_WHAT IS REQUIRED_.
Repeat the rows from the start through the line containing "center [1261, 466].", replacing "This screenshot has" with "This image has" and leaving everything else unchanged.
------------------------------
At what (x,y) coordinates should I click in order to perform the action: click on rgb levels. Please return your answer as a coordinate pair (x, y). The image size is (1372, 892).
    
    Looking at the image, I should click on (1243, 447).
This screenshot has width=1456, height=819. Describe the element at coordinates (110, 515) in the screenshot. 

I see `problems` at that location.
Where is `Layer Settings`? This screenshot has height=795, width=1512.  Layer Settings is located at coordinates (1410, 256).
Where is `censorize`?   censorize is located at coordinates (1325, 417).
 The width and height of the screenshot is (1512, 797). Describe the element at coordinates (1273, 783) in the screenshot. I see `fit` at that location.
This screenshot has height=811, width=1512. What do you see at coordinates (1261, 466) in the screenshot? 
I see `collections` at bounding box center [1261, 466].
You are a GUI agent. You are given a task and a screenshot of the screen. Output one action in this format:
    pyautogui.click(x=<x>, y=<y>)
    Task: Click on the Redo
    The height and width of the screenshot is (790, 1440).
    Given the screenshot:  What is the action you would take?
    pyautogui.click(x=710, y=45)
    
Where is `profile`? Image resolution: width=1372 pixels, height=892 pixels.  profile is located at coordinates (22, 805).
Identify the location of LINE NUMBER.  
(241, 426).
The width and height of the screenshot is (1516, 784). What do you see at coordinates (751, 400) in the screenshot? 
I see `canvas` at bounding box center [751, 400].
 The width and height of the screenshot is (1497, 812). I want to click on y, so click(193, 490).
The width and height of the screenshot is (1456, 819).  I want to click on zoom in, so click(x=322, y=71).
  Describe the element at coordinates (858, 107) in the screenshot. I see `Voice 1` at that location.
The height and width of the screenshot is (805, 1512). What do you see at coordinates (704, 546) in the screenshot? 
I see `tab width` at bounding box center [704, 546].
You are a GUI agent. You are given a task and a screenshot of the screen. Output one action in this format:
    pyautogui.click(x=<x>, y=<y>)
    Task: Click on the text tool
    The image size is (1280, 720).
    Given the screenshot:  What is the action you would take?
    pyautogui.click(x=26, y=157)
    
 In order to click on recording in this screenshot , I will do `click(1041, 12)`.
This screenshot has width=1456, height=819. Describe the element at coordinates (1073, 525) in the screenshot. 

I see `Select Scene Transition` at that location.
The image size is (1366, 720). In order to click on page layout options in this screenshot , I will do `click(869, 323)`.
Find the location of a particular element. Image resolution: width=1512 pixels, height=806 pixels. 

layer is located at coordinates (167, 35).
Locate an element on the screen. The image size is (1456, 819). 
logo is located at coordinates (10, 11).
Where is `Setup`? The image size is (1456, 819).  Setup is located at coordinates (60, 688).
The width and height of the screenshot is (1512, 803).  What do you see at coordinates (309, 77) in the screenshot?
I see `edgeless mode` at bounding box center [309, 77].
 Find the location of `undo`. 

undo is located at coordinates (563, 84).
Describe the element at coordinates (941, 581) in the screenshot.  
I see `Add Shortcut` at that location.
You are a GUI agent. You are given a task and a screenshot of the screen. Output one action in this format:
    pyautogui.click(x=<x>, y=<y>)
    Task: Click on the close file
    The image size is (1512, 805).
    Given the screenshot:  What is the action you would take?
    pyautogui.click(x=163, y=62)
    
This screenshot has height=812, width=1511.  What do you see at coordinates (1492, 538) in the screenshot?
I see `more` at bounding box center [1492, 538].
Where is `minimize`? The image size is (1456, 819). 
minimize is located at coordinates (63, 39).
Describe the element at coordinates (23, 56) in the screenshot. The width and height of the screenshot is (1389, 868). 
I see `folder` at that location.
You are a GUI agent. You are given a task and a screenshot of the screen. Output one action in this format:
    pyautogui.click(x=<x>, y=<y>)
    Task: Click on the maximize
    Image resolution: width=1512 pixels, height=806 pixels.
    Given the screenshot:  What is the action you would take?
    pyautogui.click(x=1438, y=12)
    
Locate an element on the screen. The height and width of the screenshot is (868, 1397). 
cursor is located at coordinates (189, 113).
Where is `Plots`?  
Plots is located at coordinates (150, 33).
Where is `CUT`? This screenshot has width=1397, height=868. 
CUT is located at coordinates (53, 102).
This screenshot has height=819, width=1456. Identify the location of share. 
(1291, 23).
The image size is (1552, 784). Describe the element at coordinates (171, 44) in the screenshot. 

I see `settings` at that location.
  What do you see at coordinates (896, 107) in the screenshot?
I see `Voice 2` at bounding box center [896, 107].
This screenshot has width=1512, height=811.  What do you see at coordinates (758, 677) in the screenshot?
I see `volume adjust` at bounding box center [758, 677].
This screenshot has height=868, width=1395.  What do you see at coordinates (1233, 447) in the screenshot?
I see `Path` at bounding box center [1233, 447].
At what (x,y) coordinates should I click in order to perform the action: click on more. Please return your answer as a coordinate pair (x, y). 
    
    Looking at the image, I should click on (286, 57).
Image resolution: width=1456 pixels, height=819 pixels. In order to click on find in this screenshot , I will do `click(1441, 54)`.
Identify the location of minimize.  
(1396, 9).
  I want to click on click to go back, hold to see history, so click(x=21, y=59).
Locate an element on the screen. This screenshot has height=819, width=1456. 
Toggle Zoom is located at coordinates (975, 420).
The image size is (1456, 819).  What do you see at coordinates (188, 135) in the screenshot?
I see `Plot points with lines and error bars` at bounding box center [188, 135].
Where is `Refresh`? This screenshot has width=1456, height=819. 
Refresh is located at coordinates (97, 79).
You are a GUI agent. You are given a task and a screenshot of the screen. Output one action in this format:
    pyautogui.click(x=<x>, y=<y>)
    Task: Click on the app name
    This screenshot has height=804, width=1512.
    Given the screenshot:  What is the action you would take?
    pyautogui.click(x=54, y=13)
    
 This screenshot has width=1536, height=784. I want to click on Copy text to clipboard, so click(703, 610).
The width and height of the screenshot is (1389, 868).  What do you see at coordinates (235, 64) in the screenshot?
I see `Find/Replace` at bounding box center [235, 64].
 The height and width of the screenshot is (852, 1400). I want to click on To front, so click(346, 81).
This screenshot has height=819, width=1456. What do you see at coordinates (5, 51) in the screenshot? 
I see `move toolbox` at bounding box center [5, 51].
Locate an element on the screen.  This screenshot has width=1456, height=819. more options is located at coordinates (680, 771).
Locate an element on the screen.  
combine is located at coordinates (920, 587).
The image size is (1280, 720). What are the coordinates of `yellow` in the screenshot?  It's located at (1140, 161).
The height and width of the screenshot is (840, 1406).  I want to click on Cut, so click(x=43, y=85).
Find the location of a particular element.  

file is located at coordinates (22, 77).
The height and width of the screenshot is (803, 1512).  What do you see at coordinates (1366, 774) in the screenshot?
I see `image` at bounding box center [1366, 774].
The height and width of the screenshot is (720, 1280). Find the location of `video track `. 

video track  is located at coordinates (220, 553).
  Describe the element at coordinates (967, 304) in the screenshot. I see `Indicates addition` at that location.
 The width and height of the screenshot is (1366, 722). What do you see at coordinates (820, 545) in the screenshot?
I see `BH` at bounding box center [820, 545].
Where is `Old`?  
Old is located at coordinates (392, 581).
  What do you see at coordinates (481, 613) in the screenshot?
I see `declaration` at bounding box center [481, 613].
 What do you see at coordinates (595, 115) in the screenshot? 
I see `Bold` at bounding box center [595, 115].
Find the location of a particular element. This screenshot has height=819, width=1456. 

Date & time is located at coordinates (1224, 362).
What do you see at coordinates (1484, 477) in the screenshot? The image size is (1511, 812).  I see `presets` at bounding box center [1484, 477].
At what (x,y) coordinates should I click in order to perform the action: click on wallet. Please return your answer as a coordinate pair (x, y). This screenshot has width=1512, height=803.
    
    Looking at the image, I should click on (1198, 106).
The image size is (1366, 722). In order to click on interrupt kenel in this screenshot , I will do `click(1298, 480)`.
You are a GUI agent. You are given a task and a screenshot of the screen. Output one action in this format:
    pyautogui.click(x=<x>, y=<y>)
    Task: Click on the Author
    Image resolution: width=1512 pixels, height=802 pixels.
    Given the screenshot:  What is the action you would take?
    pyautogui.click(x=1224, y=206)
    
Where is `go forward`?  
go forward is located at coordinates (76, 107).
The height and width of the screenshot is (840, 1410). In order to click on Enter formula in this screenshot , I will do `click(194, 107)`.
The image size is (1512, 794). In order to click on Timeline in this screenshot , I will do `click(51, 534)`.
------------------------------
_CORRECT OUTPUT_.
At what (x,y) coordinates should I click in order to perform the action: click on rgb levels. Please return your answer as a coordinate pair (x, y). The image size is (1372, 892).
    
    Looking at the image, I should click on (1243, 447).
This image has width=1456, height=819. Describe the element at coordinates (110, 515) in the screenshot. 

I see `problems` at that location.
Where is `Layer Settings`? This image has height=795, width=1512.  Layer Settings is located at coordinates (1410, 256).
Where is `censorize`?   censorize is located at coordinates (1325, 417).
 The width and height of the screenshot is (1512, 797). Describe the element at coordinates (1273, 783) in the screenshot. I see `fit` at that location.
This image has height=811, width=1512. What do you see at coordinates (1261, 466) in the screenshot? 
I see `collections` at bounding box center [1261, 466].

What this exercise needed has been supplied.